Trauma is a key hospital service line. Richard Buchler, FACHE, managing director and principle of Trauma Ready, describes six important steps to build a functional and profitable hospital trauma program.
1. Know the requirements. The American College of Surgeons defines trauma center requirements and audits trauma programs every three years to ensure those requirements are met. At the most basic level, these requirements define a hospital as a Level I, II or III trauma center. Learning all of the requirements and successfully implementing the resources to serve as a successful trauma center is a detailed process. "Like any service line it can be done quickly, but to set up a trauma program to give excellent care and a strong financial contribution, plan on one to two years at least," says Mr. Buchler.
2. Understand the financial aspects. Many hospitals have the attitude that trauma "just isn't a money maker," but this not necessarily true. "Get to know your payer mix and build ease of coding into your system so you get reimbursed for the work you do," says Mr. Buchler. "Well-run trauma centers do contribute to the bottom line both directly and in terms of downstream revenue."

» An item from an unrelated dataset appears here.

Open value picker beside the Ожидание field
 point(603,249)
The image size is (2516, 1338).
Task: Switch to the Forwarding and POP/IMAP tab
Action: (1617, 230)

Key areas to focus on include:
• Physician documentation. It takes time to work with surgeons to elicit proper and adequate documentation, which is needed for appropriate reimbursement.
• Coding. Correct coding is needed to receive proper reimbursement. For each minute a trauma surgeon spends with a patient after stabilization, the center receives extra reimbursement. But, many centers fail to use that code and do not receive that reimbursement.
3. Build a system. It requires detailed knowledge of complex trauma issues to develop and run an effective trauma program. "Design your trauma system to have quality and regulatory compliance built in from the beginning," says Mr. Buchler. "It takes an entire hospital ecosystem to do trauma and to do it well." The system needs to be built and understood by everyone involved in the:
• Pre-hospital phase of care
• Emergency department phase of care
• Operating room procedures
• Subspecialist involvement
• Follow-up
4. Learn about capacity issues. Trauma patient volumes are difficult to predict and require careful planning to adequately handle capacity. "Trauma requires preparedness at all hours and under all conditions. It is filled with fluid uncertain situations and critically ill patients," says Mr. Buchler. "As a result, surges in patient volume that frequently occur require a unique staffing model that can flex up."
ED staff and ICU staff can both be trained for the trauma center team. "Remember, trauma is a disease of nights and weekends. Is your staffing system trauma ready?" Staff members can volunteer to be on the trauma team or bonus incentives can be offered to ensure a hospital always has the staff ready for a worst case scenario trauma situation.
5. Look beyond the trauma bay. "Hiring trauma doctors and outfitting a trauma bay do not a trauma system make," says Mr. Buchler. Throughout the process of creating a functioning, productive trauma program, it becomes evident that the system is not insular; the whole hospital is affected. Prepare other service lines for possible impact. Orthopedics, neurology, radiology and imaging will all be affected by a busy trauma program.
6. Reach out to the community. A trauma center, like all other hospital service lines, is designed to service the surrounding community. A part of a functional trauma program is providing education to prevent trauma. "The community benefits to a great degree from a functional trauma center," says Mr. Buchler. "Take a moment to highlight how having a local hospital at the ready for some of the sickest patients impacts the community in a positive way."